▶ Input for this task:
..........

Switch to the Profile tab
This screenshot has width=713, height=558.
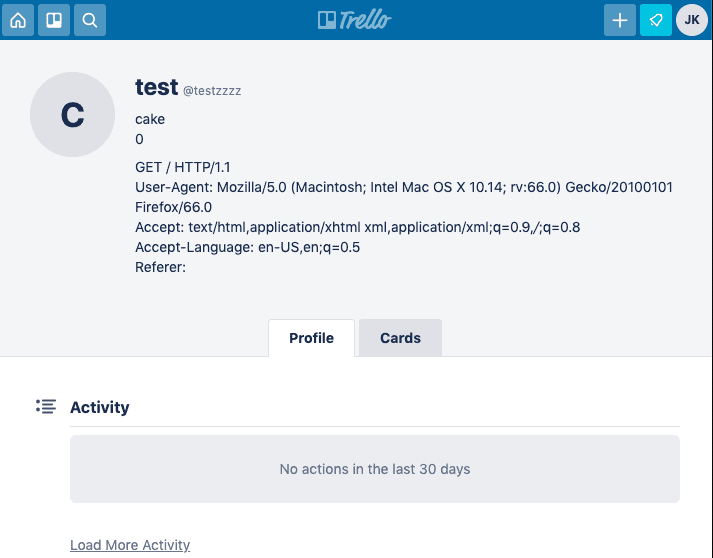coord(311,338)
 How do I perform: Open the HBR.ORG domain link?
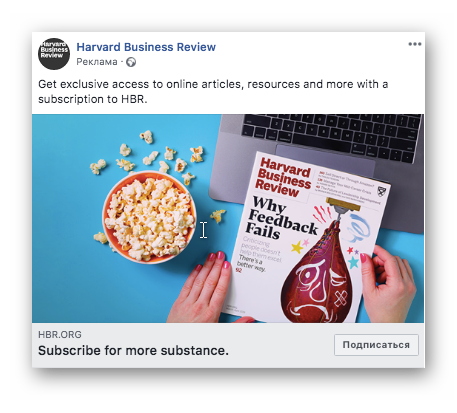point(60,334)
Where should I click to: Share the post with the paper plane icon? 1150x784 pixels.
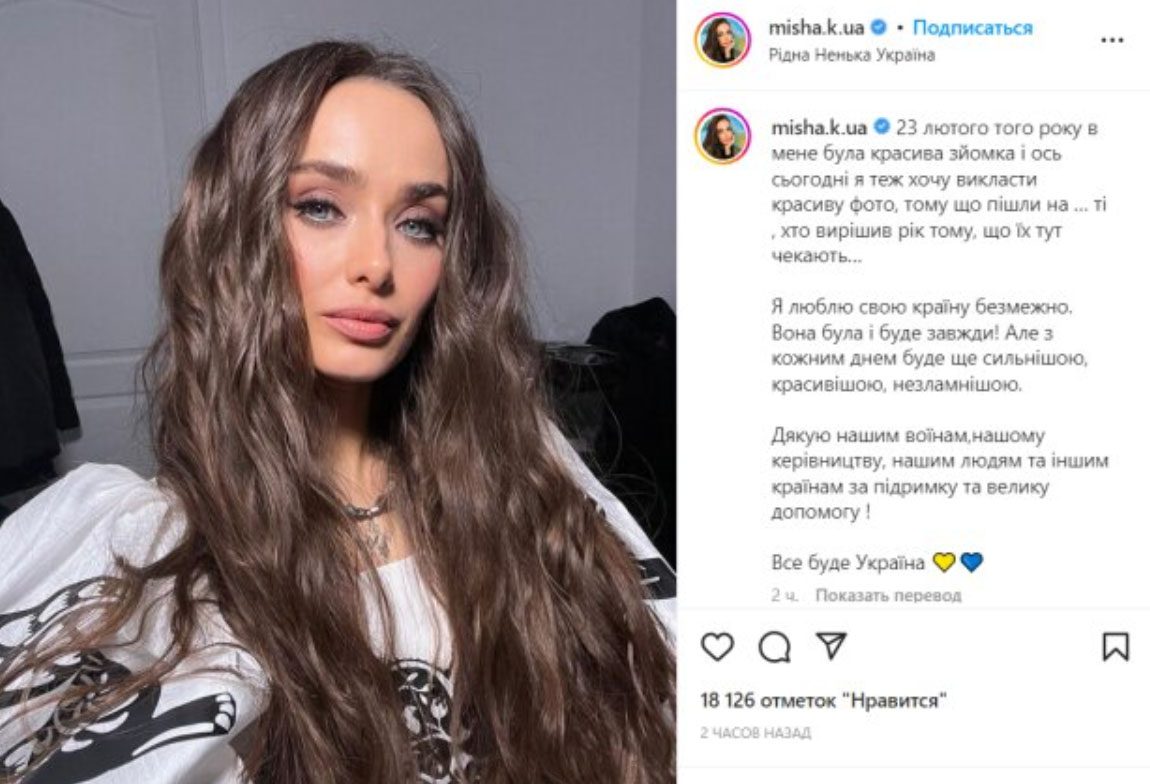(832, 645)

..........

▶ The problem:
Give the lines from the one containing "How do I perform: Open" through the last line of the material again, exactly and with no pictures, both ends included.

▶ Solved exercise:
 How do I perform: Open the HBR.ORG domain link?
point(60,334)
Where should I click to: Share the post with the paper plane icon? 1150x784 pixels.
(832, 645)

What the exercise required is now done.